Note: The dedicated drive is to be setup by each institution, with the support of SIB ([see below](#set-up-a-shared-drive-between-users-of-the-same-SPSP-group)). Upon registration of your group to SPSP, SIB will ask you to liaise with your IT department to set this up. Data cannot be submitted to SPSP before this drive has been set up.
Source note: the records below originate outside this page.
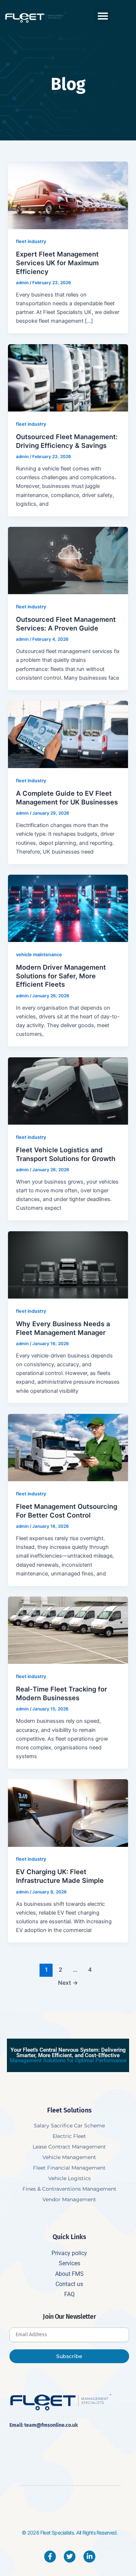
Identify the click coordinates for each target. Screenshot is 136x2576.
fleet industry (31, 241)
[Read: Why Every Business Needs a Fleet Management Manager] (68, 1264)
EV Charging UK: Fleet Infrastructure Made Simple (60, 1876)
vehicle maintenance (39, 954)
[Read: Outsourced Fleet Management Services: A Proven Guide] (68, 560)
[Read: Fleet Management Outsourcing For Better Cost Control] (68, 1447)
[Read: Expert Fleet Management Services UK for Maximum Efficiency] (68, 195)
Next (68, 1982)
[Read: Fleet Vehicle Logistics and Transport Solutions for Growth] (68, 1090)
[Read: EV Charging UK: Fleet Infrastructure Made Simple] (68, 1812)
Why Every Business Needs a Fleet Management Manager (63, 1328)
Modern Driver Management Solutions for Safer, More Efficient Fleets (61, 975)
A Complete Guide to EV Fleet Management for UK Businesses (67, 797)
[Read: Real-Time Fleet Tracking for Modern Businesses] (68, 1630)
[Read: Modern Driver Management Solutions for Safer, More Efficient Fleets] (68, 908)
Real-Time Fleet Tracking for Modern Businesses (61, 1693)
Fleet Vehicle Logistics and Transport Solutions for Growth (65, 1154)
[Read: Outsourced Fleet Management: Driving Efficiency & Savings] (68, 377)
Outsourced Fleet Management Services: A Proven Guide (66, 623)
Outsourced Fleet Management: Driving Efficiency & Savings (67, 441)
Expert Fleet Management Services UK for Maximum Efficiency (57, 262)
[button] (102, 15)
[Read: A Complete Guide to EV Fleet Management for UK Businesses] (68, 734)
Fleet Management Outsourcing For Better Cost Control (66, 1510)
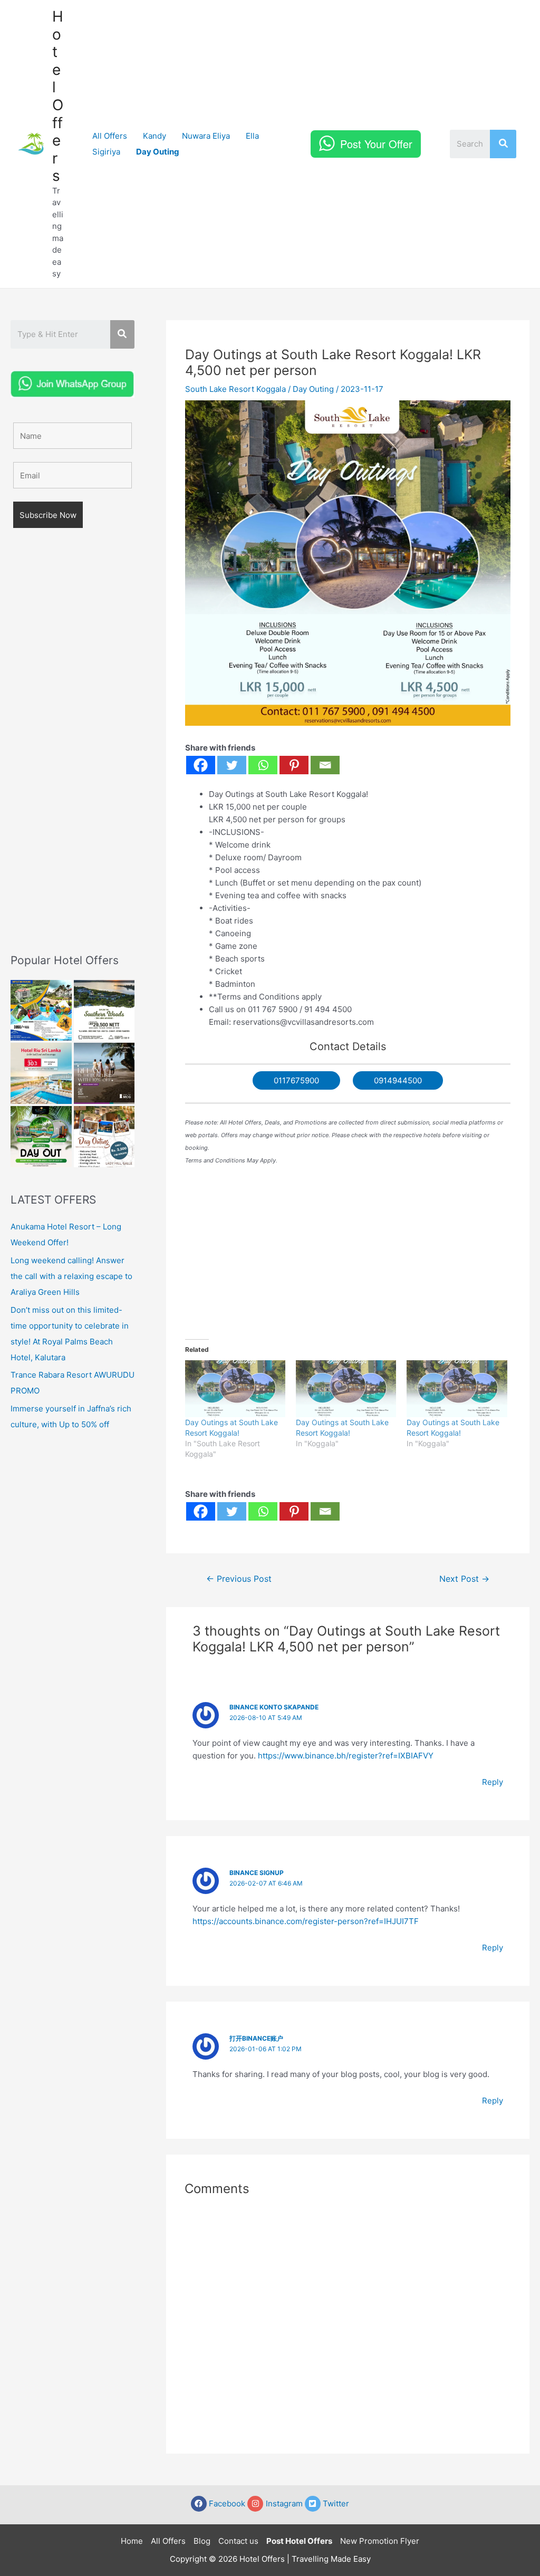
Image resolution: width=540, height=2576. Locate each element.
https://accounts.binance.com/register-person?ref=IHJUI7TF (305, 1921)
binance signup (256, 1873)
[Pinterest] (293, 765)
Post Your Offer (376, 143)
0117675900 (296, 1080)
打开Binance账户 (256, 2038)
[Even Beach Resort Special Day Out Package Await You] (41, 1136)
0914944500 (398, 1080)
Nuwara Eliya (206, 136)
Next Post (464, 1579)
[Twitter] (231, 765)
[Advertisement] (72, 756)
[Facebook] (200, 765)
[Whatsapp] (262, 765)
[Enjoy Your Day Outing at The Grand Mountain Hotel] (41, 1010)
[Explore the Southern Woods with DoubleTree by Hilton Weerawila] (104, 1010)
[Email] (325, 765)
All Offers (109, 136)
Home (132, 2541)
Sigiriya (106, 152)
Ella (252, 136)
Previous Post (239, 1579)
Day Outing (313, 389)
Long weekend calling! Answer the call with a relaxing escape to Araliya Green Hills (71, 1276)
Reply (492, 1782)
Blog (202, 2541)
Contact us (238, 2541)
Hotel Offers (57, 96)
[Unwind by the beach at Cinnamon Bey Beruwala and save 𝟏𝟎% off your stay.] (104, 1073)
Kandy (154, 136)
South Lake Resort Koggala (235, 389)
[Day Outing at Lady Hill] (104, 1136)
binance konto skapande (274, 1707)
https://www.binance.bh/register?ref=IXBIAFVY (345, 1756)
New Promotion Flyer (379, 2541)
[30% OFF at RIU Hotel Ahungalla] (41, 1073)
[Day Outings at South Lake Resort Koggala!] (235, 1389)
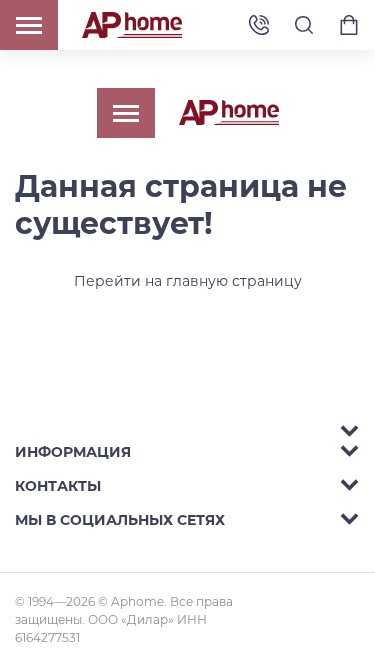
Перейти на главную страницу (188, 281)
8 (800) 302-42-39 (259, 25)
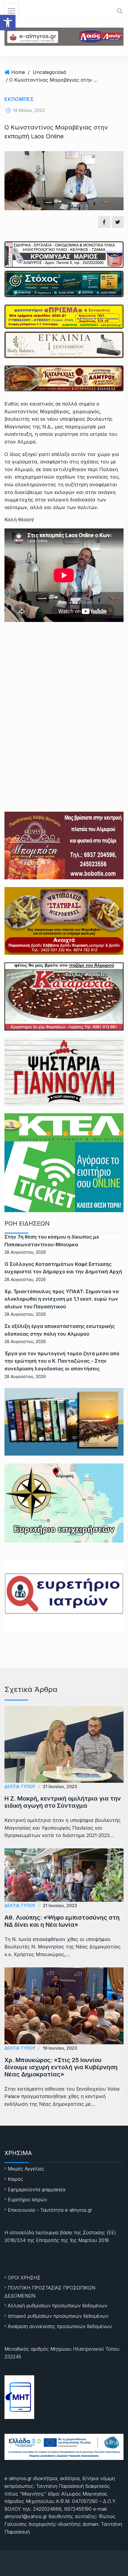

## Set up a shared drive between users of the same SPSP group
SPSP users must belong to a SPSP group. All the data submitted by a user of a group is visible to all the users of this group. Thus, if multiple SPSP groups are registered to SPSP in your institution, please make sure to set up separate shared drives for each SPSP group.
The shared drive should be hosted on a Linux server, and require authentication using e.g. your institution LDAP. As explained below, data transferred to SPSP is not done by the user but by the SPSP group. Hence, in order to be able to trace back the origin of potential malware submissions, it is essential that access to the shared drive be controlled at the user level.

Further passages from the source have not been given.